Supplied data
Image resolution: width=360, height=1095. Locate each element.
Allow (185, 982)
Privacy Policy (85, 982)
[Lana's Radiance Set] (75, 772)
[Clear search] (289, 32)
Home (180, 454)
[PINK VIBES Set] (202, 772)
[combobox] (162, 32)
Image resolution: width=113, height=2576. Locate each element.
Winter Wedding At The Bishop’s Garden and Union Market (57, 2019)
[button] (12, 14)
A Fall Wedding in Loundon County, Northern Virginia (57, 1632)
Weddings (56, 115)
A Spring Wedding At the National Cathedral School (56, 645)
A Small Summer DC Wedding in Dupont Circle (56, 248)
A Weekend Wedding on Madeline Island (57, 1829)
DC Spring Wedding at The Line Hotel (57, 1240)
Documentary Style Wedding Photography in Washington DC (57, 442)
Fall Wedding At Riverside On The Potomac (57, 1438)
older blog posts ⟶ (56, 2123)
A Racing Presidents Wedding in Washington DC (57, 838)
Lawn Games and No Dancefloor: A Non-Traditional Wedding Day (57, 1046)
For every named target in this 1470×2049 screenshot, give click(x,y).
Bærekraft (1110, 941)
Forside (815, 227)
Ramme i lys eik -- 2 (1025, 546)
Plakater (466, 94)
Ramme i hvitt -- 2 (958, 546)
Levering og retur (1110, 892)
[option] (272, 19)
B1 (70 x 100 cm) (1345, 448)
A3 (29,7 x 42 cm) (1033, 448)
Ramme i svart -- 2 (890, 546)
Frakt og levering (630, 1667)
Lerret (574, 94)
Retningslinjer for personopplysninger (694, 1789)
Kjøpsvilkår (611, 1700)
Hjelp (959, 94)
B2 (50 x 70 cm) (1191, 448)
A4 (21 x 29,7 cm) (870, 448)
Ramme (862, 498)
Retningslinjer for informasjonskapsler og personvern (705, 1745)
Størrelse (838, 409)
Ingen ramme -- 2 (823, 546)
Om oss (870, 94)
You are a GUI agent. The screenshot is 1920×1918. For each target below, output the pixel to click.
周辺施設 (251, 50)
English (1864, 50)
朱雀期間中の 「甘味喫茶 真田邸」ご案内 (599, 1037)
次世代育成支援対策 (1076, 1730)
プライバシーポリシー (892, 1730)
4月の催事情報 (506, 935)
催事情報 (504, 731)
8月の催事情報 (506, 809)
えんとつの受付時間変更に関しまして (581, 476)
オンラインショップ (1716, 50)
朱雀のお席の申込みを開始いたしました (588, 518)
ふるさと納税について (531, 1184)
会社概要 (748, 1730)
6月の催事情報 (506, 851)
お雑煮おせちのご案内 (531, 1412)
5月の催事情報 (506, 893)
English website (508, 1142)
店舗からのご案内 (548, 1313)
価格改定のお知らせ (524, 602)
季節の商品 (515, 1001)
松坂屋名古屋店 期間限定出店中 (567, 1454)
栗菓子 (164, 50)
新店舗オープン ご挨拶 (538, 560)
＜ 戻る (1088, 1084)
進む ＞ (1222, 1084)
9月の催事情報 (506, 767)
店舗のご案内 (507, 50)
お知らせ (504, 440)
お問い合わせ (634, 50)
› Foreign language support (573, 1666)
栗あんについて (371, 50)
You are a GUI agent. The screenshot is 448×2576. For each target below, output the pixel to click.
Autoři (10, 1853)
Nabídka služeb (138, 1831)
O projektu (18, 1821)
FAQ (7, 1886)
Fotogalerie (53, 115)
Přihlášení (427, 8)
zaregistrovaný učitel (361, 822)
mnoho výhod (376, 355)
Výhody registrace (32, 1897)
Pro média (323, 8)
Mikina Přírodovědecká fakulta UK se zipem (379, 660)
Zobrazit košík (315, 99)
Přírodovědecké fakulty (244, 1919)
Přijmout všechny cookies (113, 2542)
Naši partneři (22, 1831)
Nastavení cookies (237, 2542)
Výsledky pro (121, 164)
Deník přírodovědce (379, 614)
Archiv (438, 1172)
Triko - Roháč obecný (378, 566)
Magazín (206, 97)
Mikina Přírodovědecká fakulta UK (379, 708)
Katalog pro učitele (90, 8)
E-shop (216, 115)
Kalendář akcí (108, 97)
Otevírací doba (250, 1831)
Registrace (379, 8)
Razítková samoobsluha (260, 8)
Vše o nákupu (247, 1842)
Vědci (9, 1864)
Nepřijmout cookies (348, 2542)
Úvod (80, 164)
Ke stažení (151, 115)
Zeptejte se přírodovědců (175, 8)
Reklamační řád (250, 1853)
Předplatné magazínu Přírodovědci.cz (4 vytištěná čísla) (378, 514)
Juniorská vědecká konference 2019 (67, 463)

What is being asked
Reproduce each line, exactly as it appears, from the one that contains "Výsledky pro (121, 164)" through the last line of the records. Add no other lines.

Exercise response
Výsledky pro (121, 164)
Deník přírodovědce (379, 614)
Archiv (438, 1172)
Triko - Roháč obecný (378, 566)
Magazín (206, 97)
Mikina Přírodovědecká fakulta UK (379, 708)
Katalog pro učitele (90, 8)
E-shop (216, 115)
Kalendář akcí (108, 97)
Otevírací doba (250, 1831)
Registrace (379, 8)
Razítková samoobsluha (260, 8)
Vše o nákupu (247, 1842)
Vědci (9, 1864)
Nepřijmout cookies (348, 2542)
Úvod (80, 164)
Ke stažení (151, 115)
Zeptejte se přírodovědců (175, 8)
Reklamační řád (250, 1853)
Předplatné magazínu Přírodovědci.cz (4 vytištěná čísla) (378, 514)
Juniorská vědecká konference 2019 (67, 463)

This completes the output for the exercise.